Season 1 - 6 episodes (2015)
Chewing Gum Season 1 |
Created by: Michaela Coel
Starring: Michaela Coel, Robert Lonsdale, Danielle Walters
Rating: --/R
Plot
In this Netflix distributed series, Tracey is a sheltered, sex obsessed twenty-four year old that wants to discover what she's been missing.
Verdict
I watched the first two episodes. It's a gender switch on the sex obsessed male teen comedy trope. Tracey wants sex more than anything, but knows nothing about it, not even basic concepts because her religion and mom have sheltered her. It's over the top humor at the expense of Tracey's ignorance. The first two episodes rely on the humor of Tracey's making out with a boy for the first time and confusion as to how the morning after pill works.
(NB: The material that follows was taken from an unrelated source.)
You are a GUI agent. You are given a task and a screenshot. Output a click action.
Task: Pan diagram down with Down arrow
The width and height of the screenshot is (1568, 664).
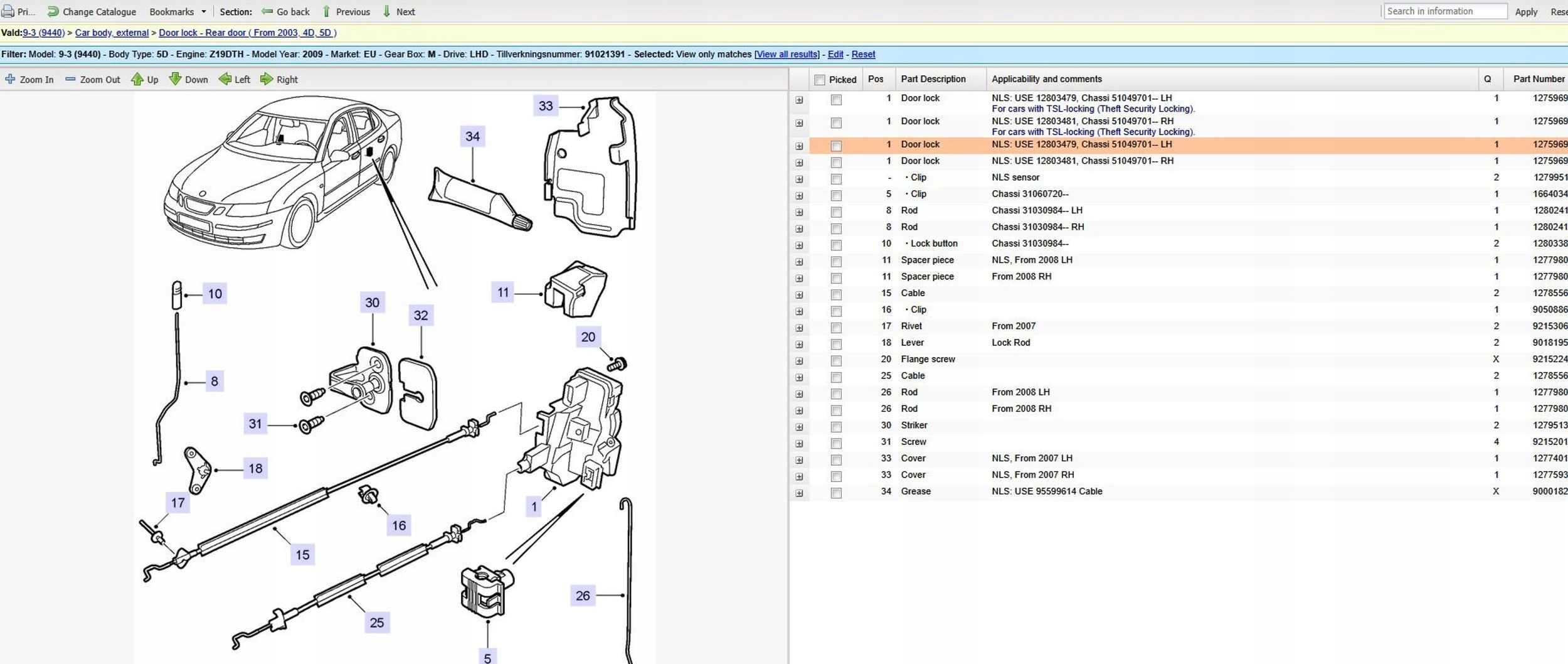pos(175,79)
I've seen two episodes, and don't care to continue, but that's not because this isn't funny. It's just really silly, and that is absolutely the point. This is like an adult oriented, sex obsessed Unbreakable Kimmy Schmidt, with a similar silly type of humor. My favorite gag was when Tracey realizes long after the audience her boyfriend is gay.
It depends.
Review
This sex comedy relies almost fully on Tracey's awkwardness, ignorance, and desire for sex. She wants to have sex with her boyfriend, but since they're both saving themselves for marriage, it's a conflict.
Instead of the sex obsessed male teen trope, this is a twenty-four year old woman who is basically a child. It's wild and over the top, asking us to believe that her extremely sheltered upbringing means she hasn't grown up like most people. In essence she's twelve.
Tracey just wants sex, despite her religion forbidding it before marriage. Her boyfriend Ronald doesn't seem to like her and we find out why in episode two in a hilarious gag.
It wasn't until she saw her boyfriend's male nurse and all of the "sexy" Jesus posters on his wall that she realized they will never work out. That was a great bit.
The humor is often silly, like when Tracey wants a morning after pill despite not actually having had intercourse. She admits to the pharmacist she really needs the pill after an evening with her new boyfriend because she "touched it a bit."
She relies on a back alley drug dealer to sell her a bunch of nothing that does the trick, in Tracey's mind at least.
Her ignorance extends past sex to the world, as her naivety leads her to believe very silly things, despite her worldly wise best friend who tried to point her in the right direction.
Tracey is unbelievable sheltered and extremely enthusiastic.